RE: [PoC] Non-volatile WAL buffer

From: "tsunakawa(dot)takay(at)fujitsu(dot)com" <tsunakawa(dot)takay(at)fujitsu(dot)com>
To: 'Tomas Vondra' <tomas(dot)vondra(at)enterprisedb(dot)com>, Takashi Menjo <takashi(dot)menjo(at)gmail(dot)com>, Heikki Linnakangas <hlinnaka(at)iki(dot)fi>
Cc: Takashi Menjo <takashi(dot)menjou(dot)vg(at)hco(dot)ntt(dot)co(dot)jp>, "Deng, Gang" <gang(dot)deng(at)intel(dot)com>, "pgsql-hackers(at)postgresql(dot)org" <pgsql-hackers(at)postgresql(dot)org>
Subject: RE: [PoC] Non-volatile WAL buffer
Date: 2020-11-24 06:34:09
Message-ID: TYAPR01MB2990BA17E8C3DA259B327EE3FEFB0@TYAPR01MB2990.jpnprd01.prod.outlook.com
Views: Raw Message | Whole Thread | Download mbox | Resend email
Thread:
Lists: pgsql-hackers

From: Tomas Vondra <tomas(dot)vondra(at)enterprisedb(dot)com>
> So I wonder if using PMEM for the WAL buffer is the right way forward.
> AFAIK the WAL buffer is quite concurrent (multiple clients writing
> data), which seems to contradict the PMEM vs.
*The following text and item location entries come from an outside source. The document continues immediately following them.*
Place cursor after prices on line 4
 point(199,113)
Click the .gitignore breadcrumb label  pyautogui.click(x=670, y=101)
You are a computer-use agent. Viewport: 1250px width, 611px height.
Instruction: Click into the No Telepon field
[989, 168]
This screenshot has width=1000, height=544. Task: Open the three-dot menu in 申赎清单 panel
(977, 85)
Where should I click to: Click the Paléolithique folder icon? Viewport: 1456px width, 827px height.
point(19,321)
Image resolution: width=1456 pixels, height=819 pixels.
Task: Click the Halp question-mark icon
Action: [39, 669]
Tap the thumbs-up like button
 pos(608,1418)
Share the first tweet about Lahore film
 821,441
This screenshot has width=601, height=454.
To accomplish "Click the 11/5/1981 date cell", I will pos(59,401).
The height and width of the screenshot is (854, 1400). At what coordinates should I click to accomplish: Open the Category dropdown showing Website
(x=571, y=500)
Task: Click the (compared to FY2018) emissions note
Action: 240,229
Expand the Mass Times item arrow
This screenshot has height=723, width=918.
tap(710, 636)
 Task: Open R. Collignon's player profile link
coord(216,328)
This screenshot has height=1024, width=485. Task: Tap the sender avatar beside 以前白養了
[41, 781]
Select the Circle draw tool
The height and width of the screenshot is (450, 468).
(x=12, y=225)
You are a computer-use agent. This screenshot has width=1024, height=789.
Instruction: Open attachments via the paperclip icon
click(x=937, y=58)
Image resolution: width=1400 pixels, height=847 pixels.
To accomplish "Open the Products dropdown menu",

DRAM trade-offs.
>
> The design I've originally expected would look more like this
>
> clients -> wal buffers (DRAM) -> wal segments (PMEM DAX)
>
> i.e. mostly what we have now, but instead of writing the WAL segments
> "the usual way" we'd write them using mmap/memcpy, without fsync.
>
> I suppose that's what Heikki meant too, but I'm not sure.

SQL Server probably does so. Please see the following page and the links in "Next steps" section. I'm saying "probably" because the document doesn't clearly state whether SQL Server memcpys data from DRAM log cache to non-volatile log cache only for transaction commits or for all log cache writes. I presume the former.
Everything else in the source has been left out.